▶ Things to do:
**a.** Name the three principal components of the electronic gaming machines described in the post about the Australian profits decision.
**b.** From the post about the Australian profits decision, write out the passage between "The case involves" and "on the console.", inclusive.
**c.** Translate this sentence from the post about the Australian profits decision into Spanish: "Most of the decision relates to the award of profits."

▶ Selection:

--------

Monday, January 9, 2023

A Recent Australian Decision on Awards of Profits

The decision, dated November 18, 2022, is Aristocrat Technologies Australia Pty Limited v Konami Australia Pty Limited (No 3) [2022] FCA 1373 (Nicholas J).  It follows an earlier decision finding the patent in suit (Australian Patent No 754689) valid and infringed, and it’s fairly lengthy.  I’ll try to explain the gist of it here, but may return to some of the finer or more fact-specific points in future posts.

The case involves electronic gaming machines (EGMs) having three principal components:  a cabinet, a platform, and games (para. 57).  Representative claim 1 of the ‘689 Patent reads as follows:

            A random prize awarding feature to selectively provide a feature outcome on a gaming console, the console being arranged to offer a feature outcome when a game has achieved a trigger condition, the console including trigger means arranged to test for the trigger condition and to initiate the feature outcome when the trigger condition occurs, the trigger condition being determined by an event having a probability related to desired average turnover between successive occurrences of the trigger conditions on the console.

The court interprets the “substance of the invention” to comprise “a random prize awarding feature with the proportional trigger” (para. 173).  The defendant Konami infringed by (1) selling 6,931 EGMs on which infringing games were installed; (2) selling “4,647 conversions for the installation of an infringing game on an existing EGM”; and (3) making 7,380 “no charge conversions” (NCCs).  The plaintiff sought an award of the defendant’s profits on the infringing sales, and damages in the form of a royalty for the NCCs.

Most of the decision relates to the award of profits.  Long story short, the plaintiff argued that it was entitled to Konami’s entire profit on these sales, on the authority of Australian and English decisions holding that “the infringer cannot avoid accounting for profits by relying on the existence of possible non-infringing alternatives that might have been used” (para. 108, citing Celanese International v BP Chemicals [1999] RPC 203 (Laddie J); the leading Australian decision, also discussed at length, is Dart Industries Inc v The Decor Corporation Pty Ltd (1993) 179 CLR 101).  Readers of the blog and my other work may recall that I have criticized this rule on many occasions, e.g., at pp. 200-06 of my book, discussing Dart and Celanese.  What’s interesting here, however, is that the court, while adhering to these precedents, nevertheless does take noninfringing alternatives into account in what it refers to as a second stage of the analysis, relating to apportionment.

--------

▶ Dataset excerpt:
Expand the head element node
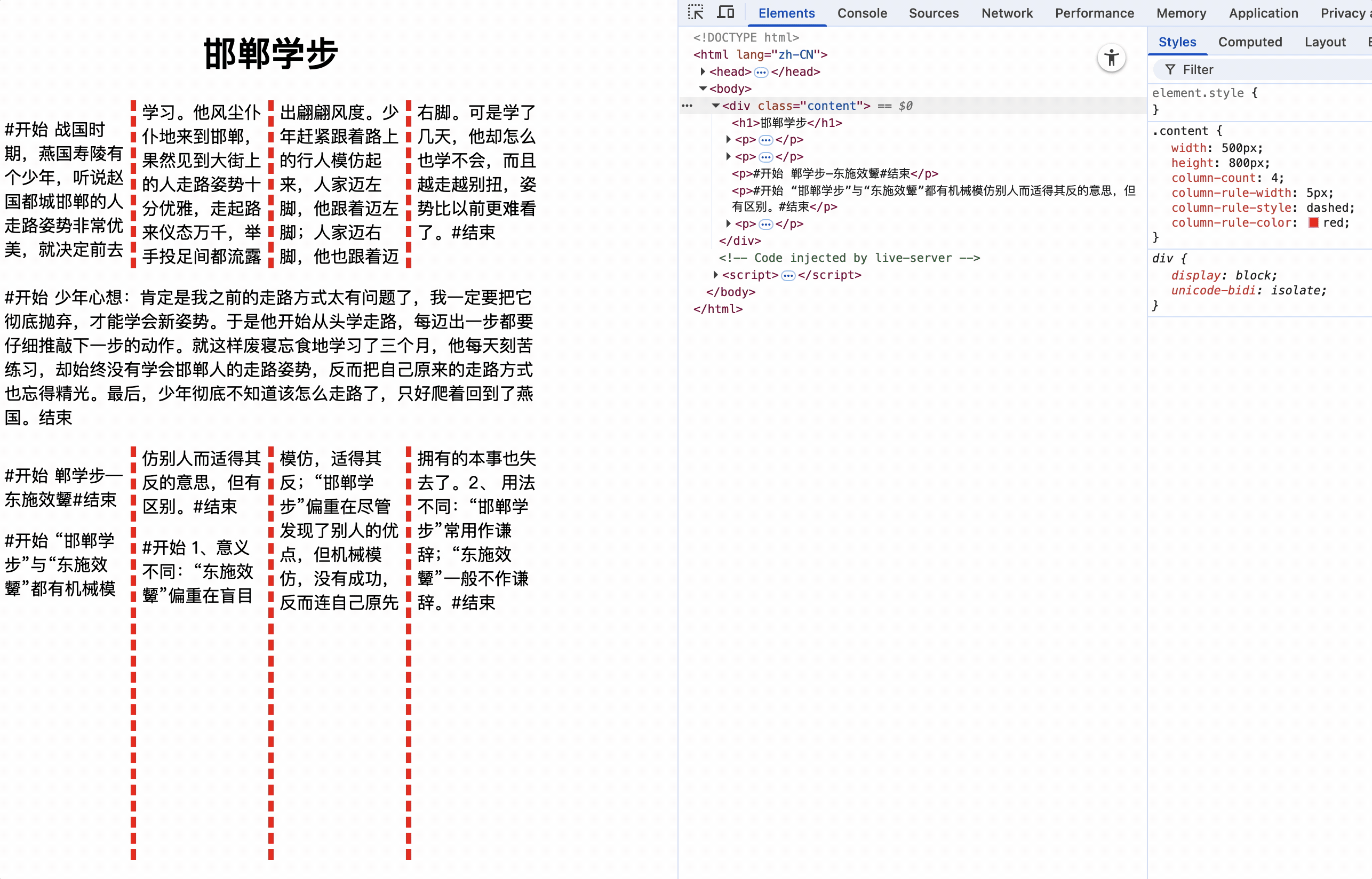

--------

▶ Solved problems:
**a.** A cabinet, a platform, and games.

**b.**
The case involves electronic gaming machines (EGMs) having three principal components:  a cabinet, a platform, and games (para. 57).  Representative claim 1 of the ‘689 Patent reads as follows:

            A random prize awarding feature to selectively provide a feature outcome on a gaming console, the console being arranged to offer a feature outcome when a game has achieved a trigger condition, the console including trigger means arranged to test for the trigger condition and to initiate the feature outcome when the trigger condition occurs, the trigger condition being determined by an event having a probability related to desired average turnover between successive occurrences of the trigger conditions on the console.

**c.** La mayor parte de la decisión trata sobre la adjudicación de las ganancias.